In the end, Hill Democrats stomped Bush and, despite his veto, easily passed a Medicare bill that delayed, yet again, mandated cuts in physician payments. The Dems did so while insisting they were for both true competition and fiscal responsibility. Bush, trying to claim those same virtues for himself, had unsuccessfully tried to block the bill, insisting it would hurt beneficiaries by curbing their access to managed care plans.
Even by Washington standards, Bush wins a chutzpah award for attempting to justify a 13 percent subsidy to private managed care companies in the name of market competition. Medicare managed care, done properly, might improve patient outcomes and save money. But we have never seen it done right, despite at least three tries over the past two decades, in part because insurers built their business models around these unsustainable subsidies, then cut and ran when the largess dried up.
Congress shares the chutzpah award, however, for trying to wrap itself in the cloak of free markets while trashing efforts to require competitive bidding for both private lab services and durable medical equipment such as wheelchairs. When it comes to slashing subsidies for insurance companies, Congress loves markets. When it comes to ending high-cost sweetheart deals for a handful of equipment companies, not so much.
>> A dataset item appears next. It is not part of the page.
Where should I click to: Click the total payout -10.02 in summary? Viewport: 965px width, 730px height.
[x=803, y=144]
Then, there is the doctor fix, which set off this whole hullaballoo. Last century, Medpac, an independent body that advises Congress on Medicare, recommended that physician reimbursement rates be trimmed. Each year or so, Congress dutifully bows to pressure from the doctor lobby and effectively freezes, rather than cuts, physician payments. This year, the reduction was supposed to be 10.6 percent, mostly because prior cuts had been repeatedly put off. When this comes up again in 2010, the docs will be in line for a 20 percent cut in payments. Care to guess how that will come out?
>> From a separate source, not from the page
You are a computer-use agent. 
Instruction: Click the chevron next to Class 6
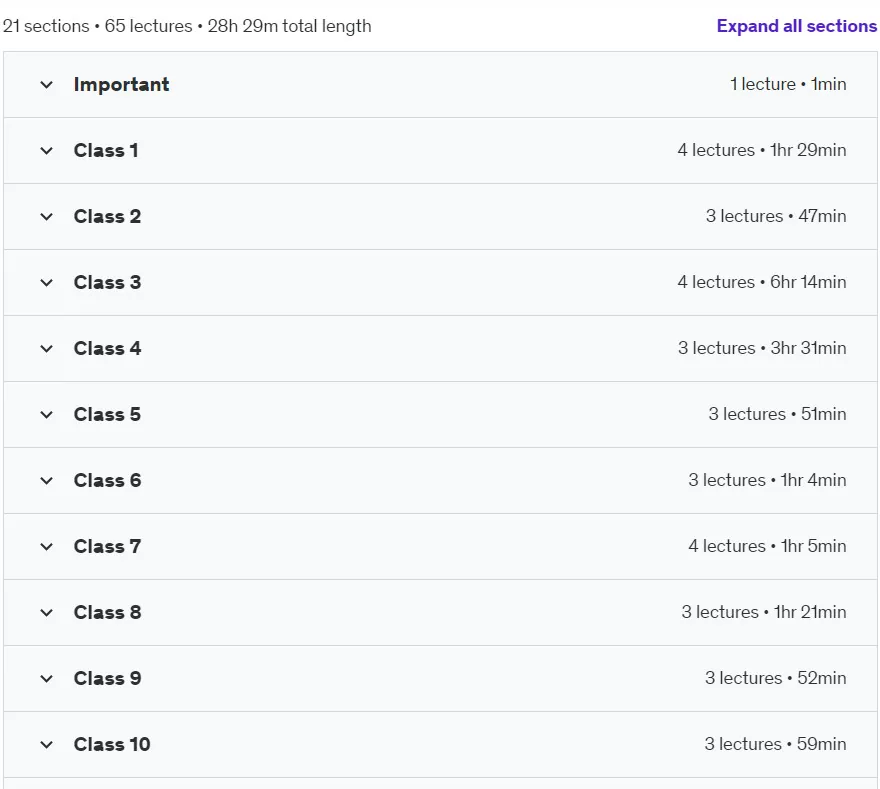tap(47, 481)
This fracas shows just how hard it is to do anything to control Medicare costs. These ballooning expenses are the biggest single risk to the nation’s long-term fiscal sustainability and, thus, a critical driver of tax policy over the next decades. Yet, Washington is not willing to reduce payments, or even encourage a tiny bit of price competition, for providers. And it took a huge battle to trim subsidies for Medicare managed care, which has become a honey pot for private insurers, especially the four companies that dominate the market.
And remember, all of this blood was spilled over payments to docs, equipment suppliers, and insurance companies, not patients. Just imagine what will happen when Washington tries, as it inevitably must, to tell seniors that Medicare will no longer pay for tests and treatments they want but which have no proven medical benefits. That, I promise you, will be no dance contest.